In one embodiment, the electronic device may determine a first feature value in the second region feature map that is capable of characterizing a region of a human hand, and then correspond the first feature value to a region of locations in the sample image as the region of the human hand in the sample image.

For example, the electronic device may determine a feature value in the second region feature map that is greater than a first preset threshold as the first feature value.

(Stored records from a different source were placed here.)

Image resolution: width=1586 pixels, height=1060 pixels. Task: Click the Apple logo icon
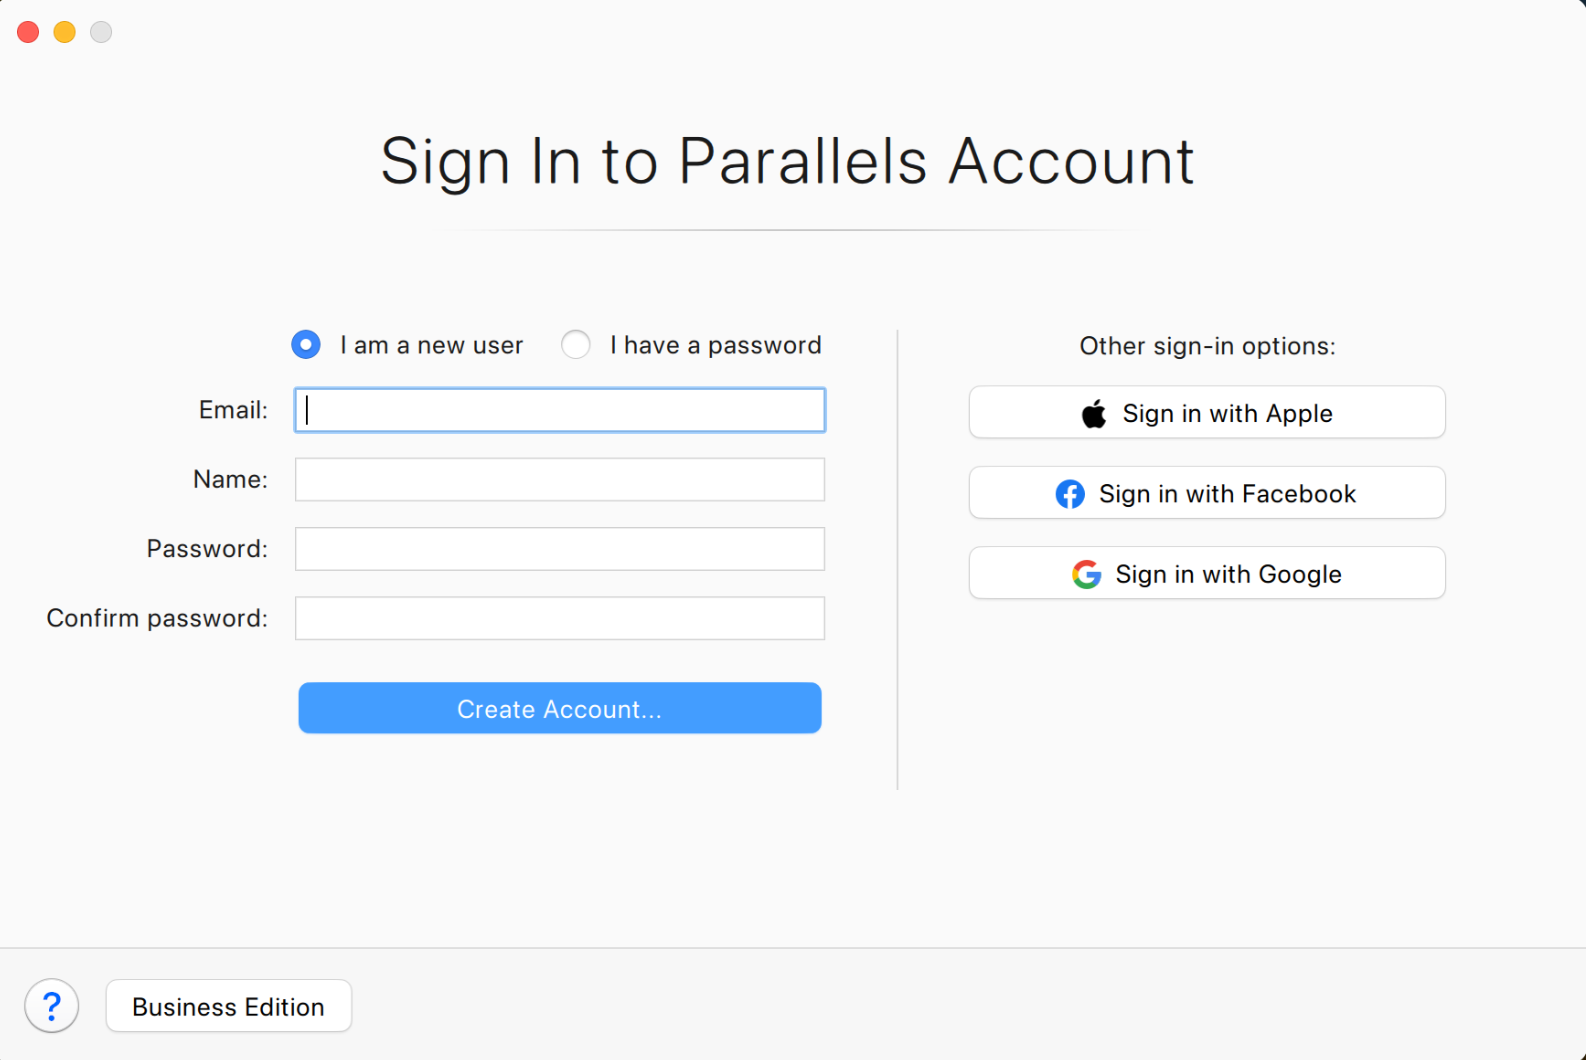click(x=1094, y=414)
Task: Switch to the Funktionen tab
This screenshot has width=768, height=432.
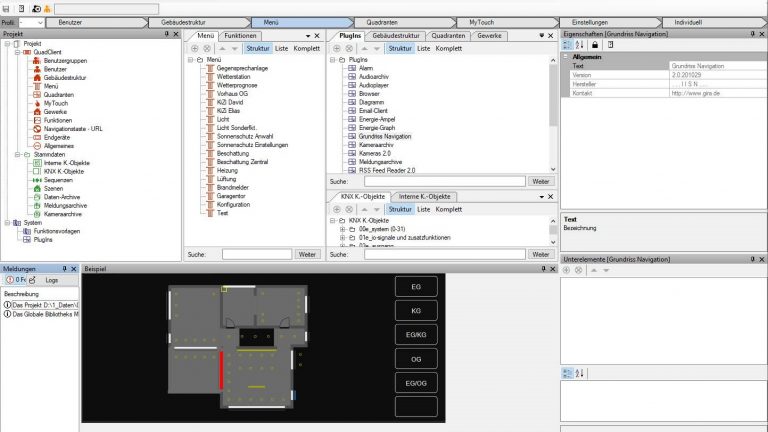Action: 240,35
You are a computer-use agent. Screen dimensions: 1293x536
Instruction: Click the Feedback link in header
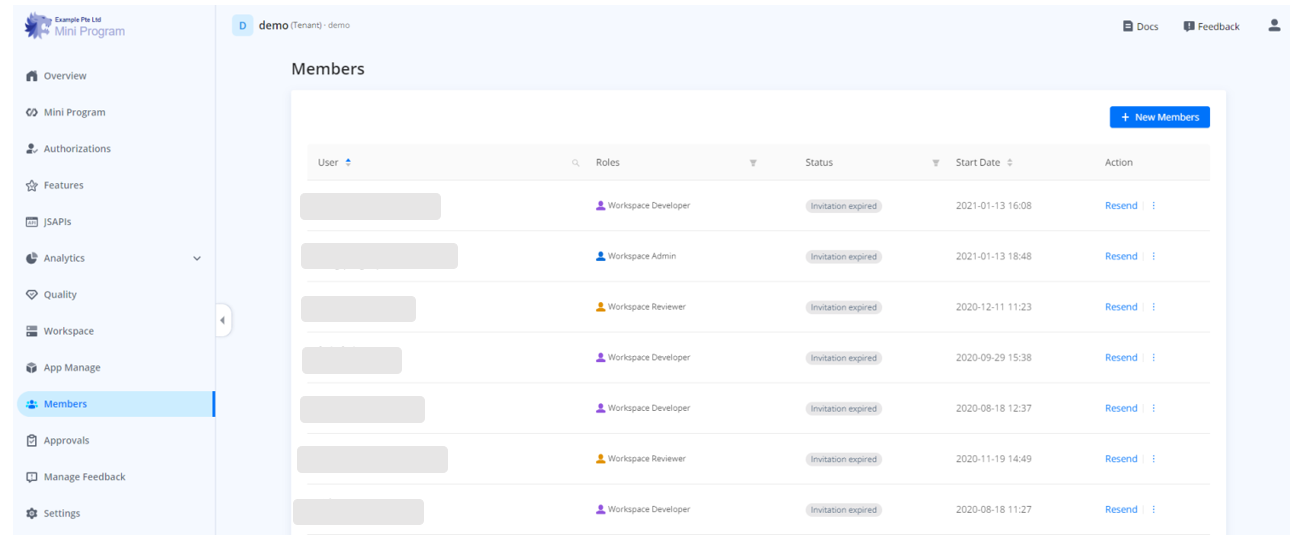coord(1211,26)
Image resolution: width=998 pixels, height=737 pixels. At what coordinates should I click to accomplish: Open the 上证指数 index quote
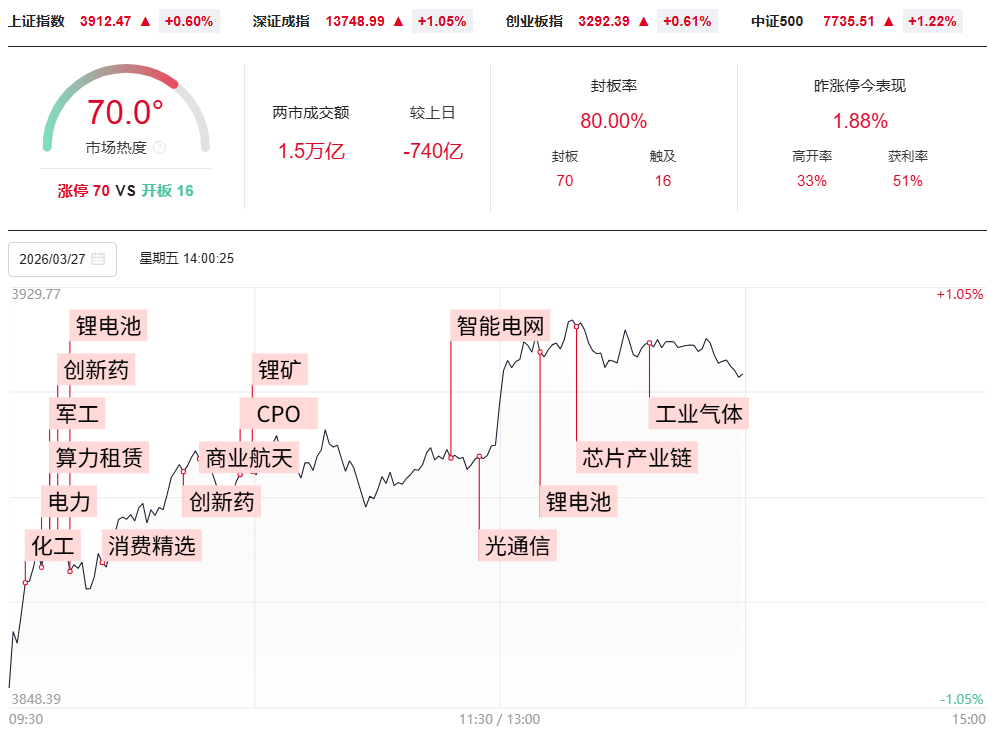point(37,21)
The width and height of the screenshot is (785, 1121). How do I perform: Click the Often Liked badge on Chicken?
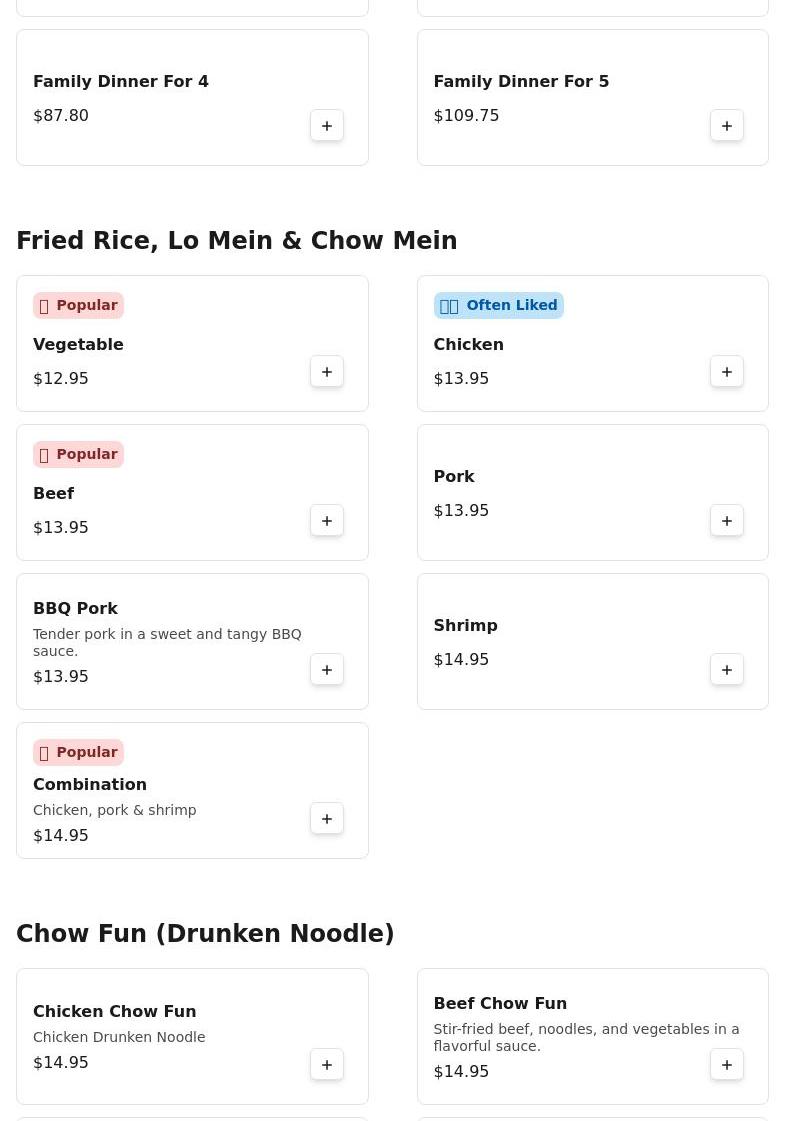[498, 305]
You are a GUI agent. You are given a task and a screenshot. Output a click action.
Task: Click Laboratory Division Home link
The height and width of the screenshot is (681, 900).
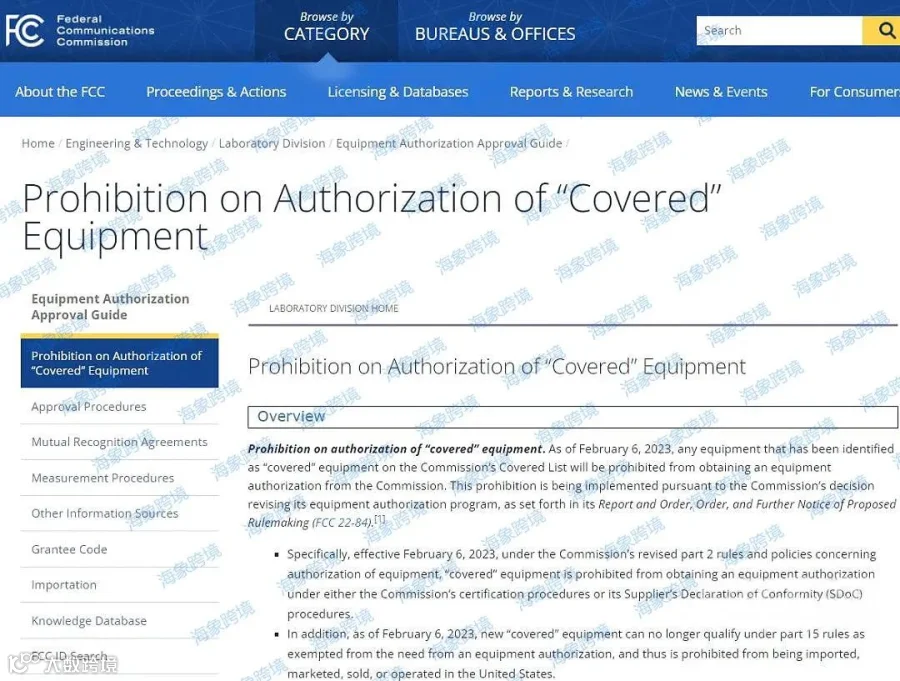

In addition, the electronic device may determine a second feature value in the second keypoint feature map that is capable of characterizing the two-dimensional human hand keypoint, and then correspond the second feature value to a position in the sample image as the two-dimensional human hand keypoint in the sample image.

For example, the electronic device may determine a feature value in the second key point feature map that is greater than a second preset threshold as the second feature value.

The number of the two-dimensional human hand key points can be 21, and the gestures can be determined through the 21 two-dimensional human hand key points.

Therefore, the number of the second key point feature graphs can be 21, and the electronic device can determine one two-dimensional human hand key point according to one second key point feature graph, and then can determine 21 two-dimensional human hand key points.

Correspondingly, the electronic equipment can train model parameters of the hand recognition network model by combining the difference between the second hand projection information and the hand information corresponding to the marked sample image and predicting the difference between the hand information and the hand information corresponding to the marked sample image.

Wherein the predicted human hand information comprises a human hand region in a predicted sample image and/or a two-dimensional human hand keypoint in the predicted sample image.

The difference between the predicted human hand region in the sample image and the human hand region noted in the sample image may be referred to as a fourth difference. The difference between the predicted two-dimensional human hand keypoints in the sample image and the two-dimensional human hand keypoints labeled in the sample image may be referred to as a fifth difference.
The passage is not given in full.